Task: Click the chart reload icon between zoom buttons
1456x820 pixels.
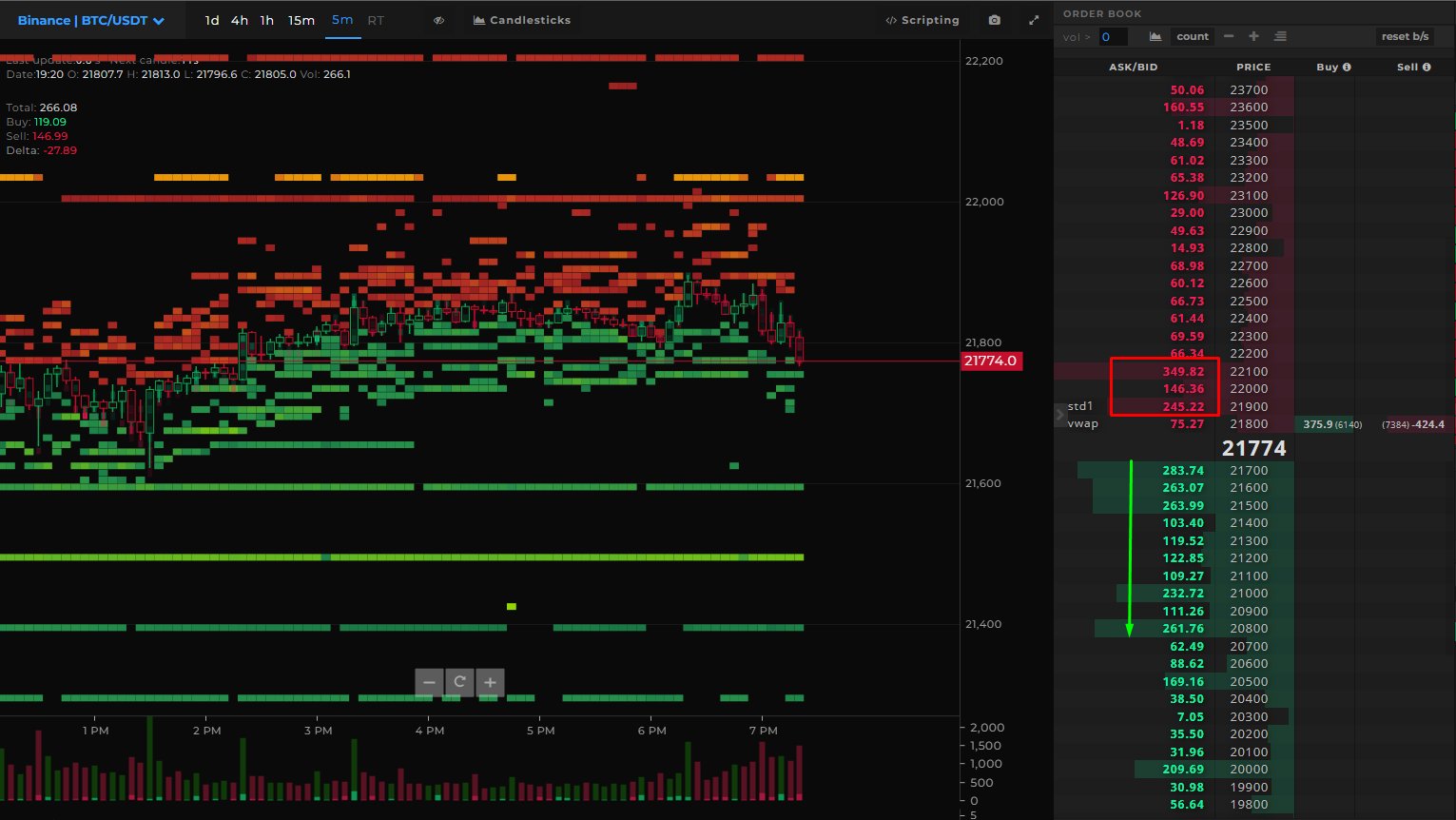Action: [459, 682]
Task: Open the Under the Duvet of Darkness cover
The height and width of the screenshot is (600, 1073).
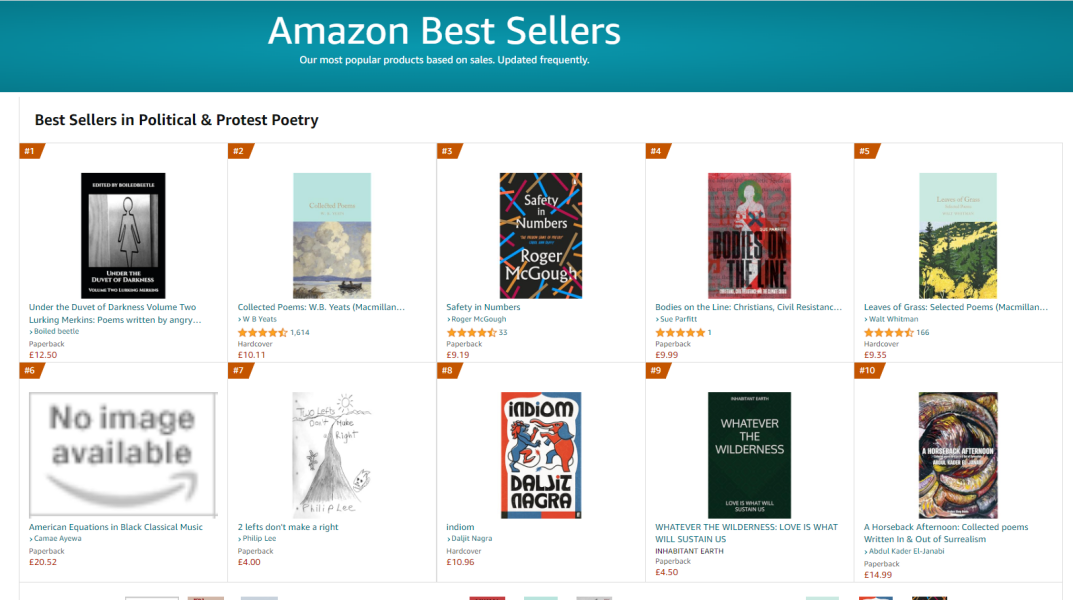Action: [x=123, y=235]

◇ ◇ ◇ ◇

#### Your goal
Rewrite the items above, changing "Task" to "Instruction" each time it appears and keeping everything else the same. Leave the pictures out of your version.

#### Complete response
Instruction: Click the chart reload icon between zoom buttons
1456x820 pixels.
Action: [459, 682]
Instruction: Open the Under the Duvet of Darkness cover
The height and width of the screenshot is (600, 1073).
Action: [x=123, y=235]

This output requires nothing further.